1. Reports of emotional flattening among some users of semaglutide (Ozempic) have brought new attention to how glucagon-like peptide-1 receptor agonists may affect reward pathways beyond appetite.
2. Separate pharmacogenomic data suggest that variants in the peptidylglycine alpha-amidating monooxygenase gene may reduce response to some glucagon-like peptide-1 receptor agonists in about 10% of the population.
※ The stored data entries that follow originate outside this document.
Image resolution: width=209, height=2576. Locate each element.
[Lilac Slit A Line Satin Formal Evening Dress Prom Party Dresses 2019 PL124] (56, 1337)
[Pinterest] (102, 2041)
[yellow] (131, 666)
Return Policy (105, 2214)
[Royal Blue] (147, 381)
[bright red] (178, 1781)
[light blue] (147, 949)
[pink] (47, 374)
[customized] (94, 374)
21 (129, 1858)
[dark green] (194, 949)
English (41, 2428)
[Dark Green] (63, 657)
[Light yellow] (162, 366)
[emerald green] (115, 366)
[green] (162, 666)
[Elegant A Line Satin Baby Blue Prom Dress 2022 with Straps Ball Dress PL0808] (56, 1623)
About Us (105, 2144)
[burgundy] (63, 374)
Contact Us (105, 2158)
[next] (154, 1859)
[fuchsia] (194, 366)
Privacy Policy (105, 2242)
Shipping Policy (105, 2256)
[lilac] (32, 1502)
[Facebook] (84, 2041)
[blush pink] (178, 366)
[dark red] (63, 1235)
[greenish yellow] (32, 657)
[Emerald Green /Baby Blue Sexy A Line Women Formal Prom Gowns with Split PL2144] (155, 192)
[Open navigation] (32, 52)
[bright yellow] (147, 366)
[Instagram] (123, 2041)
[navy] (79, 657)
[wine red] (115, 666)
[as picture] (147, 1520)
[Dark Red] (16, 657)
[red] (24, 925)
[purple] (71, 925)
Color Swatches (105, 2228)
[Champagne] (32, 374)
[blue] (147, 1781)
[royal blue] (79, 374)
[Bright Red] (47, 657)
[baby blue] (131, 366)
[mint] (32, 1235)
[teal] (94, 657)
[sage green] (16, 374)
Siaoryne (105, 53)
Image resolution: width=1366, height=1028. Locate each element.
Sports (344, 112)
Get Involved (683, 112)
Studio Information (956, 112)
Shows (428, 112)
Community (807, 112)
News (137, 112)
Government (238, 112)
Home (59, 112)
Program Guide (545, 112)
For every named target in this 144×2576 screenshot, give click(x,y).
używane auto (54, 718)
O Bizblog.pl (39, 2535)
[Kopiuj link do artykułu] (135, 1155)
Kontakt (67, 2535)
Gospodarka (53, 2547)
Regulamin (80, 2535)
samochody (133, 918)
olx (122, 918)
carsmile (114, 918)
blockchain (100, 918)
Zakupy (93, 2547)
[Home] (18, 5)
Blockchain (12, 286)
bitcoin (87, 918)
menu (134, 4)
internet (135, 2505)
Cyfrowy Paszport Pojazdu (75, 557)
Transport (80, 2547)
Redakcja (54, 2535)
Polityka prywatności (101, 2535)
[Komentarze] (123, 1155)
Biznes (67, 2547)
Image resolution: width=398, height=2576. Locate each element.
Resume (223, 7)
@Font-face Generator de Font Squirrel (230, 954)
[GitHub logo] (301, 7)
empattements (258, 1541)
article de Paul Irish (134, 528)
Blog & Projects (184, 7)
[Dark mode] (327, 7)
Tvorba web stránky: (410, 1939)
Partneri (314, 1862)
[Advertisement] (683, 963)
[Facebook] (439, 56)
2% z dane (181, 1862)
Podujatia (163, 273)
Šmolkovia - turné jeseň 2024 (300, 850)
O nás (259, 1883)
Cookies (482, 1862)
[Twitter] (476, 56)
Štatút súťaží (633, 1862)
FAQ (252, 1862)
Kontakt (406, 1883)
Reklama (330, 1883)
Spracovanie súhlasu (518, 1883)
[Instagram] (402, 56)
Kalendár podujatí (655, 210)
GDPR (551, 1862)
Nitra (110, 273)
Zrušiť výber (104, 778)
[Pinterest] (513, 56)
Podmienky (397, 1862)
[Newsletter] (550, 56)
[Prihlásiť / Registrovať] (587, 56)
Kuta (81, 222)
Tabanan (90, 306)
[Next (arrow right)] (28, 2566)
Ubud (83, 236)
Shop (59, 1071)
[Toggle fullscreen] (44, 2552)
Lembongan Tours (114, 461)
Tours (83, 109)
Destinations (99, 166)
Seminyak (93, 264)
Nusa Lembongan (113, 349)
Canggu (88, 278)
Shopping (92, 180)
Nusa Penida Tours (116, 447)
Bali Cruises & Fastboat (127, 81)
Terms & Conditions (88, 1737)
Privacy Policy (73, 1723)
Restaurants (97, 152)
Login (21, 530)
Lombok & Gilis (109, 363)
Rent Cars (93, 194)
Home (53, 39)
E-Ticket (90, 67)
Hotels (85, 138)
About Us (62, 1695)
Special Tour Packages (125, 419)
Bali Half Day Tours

Clinicians are increasingly hearing patients describe emotional flatness, reduced libido, or less interest in activities they previously enjoyed while taking glucagon-like peptide-1 (GLP-1) receptor agonists. The cultural shorthand has become “Ozempic personality,” a phrase popularized in part by Washington Post reporting on patients who described life feeling less rewarding on these medications. The pattern is not the same as major depressive disorder, but some clinicians have described it as a mild anhedonia-like state. Mechanistically, the concern is plausible because GLP-1 pathways interact with central reward circuits, including dopamine signaling. Novo Nordisk has studied semaglutide (Ozempic) in more than 54,000 participants, and anhedonia is not currently listed as an adverse drug reaction or warning in prescribing information. Eli Lilly has similarly stated that it has no data to share on anhedonia in tirzepatide (Mounjaro) users. That does not prove the effect is absent, but it does mean the signal remains clinically unsettled. A separate body of research is adding another layer to the GLP-1 story by focusing on nonresponse. Stanford Medicine reported that variants in the peptidylglycine alpha-amidating monooxygenase (PAM) gene, carried by roughly 10% of the population, may reduce the ability of GLP-1 drugs to regulate blood sugar. The Stanford Medicine summary described the work as a potential explanation for GLP-1 resistance, with the study published in Genome Medicine. In these patients, endogenous GLP-1 levels may be normal or elevated, but downstream signaling appears blunted. That could help explain why some patients plateau despite appropriate dosing, adherence, and lifestyle effort. The distinction is clinically useful: one patient may be experiencing central reward-related adverse effects, while another may have a pharmacogenomic reason for limited metabolic response. Tirzepatide may partially bypass this problem because it also activates the glucose-dependent insulinotropic polypeptide (GIP) receptor, although this remains an evolving area. For now, the practical approach is careful symptom tracking, nonjudgmental discussion of mood and reward changes, and recognition that lack of response should not automatically be framed as poor adherence.